Stored data entries
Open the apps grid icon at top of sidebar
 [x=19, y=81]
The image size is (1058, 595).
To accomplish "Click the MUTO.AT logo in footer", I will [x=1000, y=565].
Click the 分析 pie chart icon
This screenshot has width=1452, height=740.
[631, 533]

Work to be completed: Retype all of the records above, word for word.

Finished task:
Open the apps grid icon at top of sidebar
 [x=19, y=81]
The image size is (1058, 595).
To accomplish "Click the MUTO.AT logo in footer", I will [x=1000, y=565].
Click the 分析 pie chart icon
This screenshot has width=1452, height=740.
[631, 533]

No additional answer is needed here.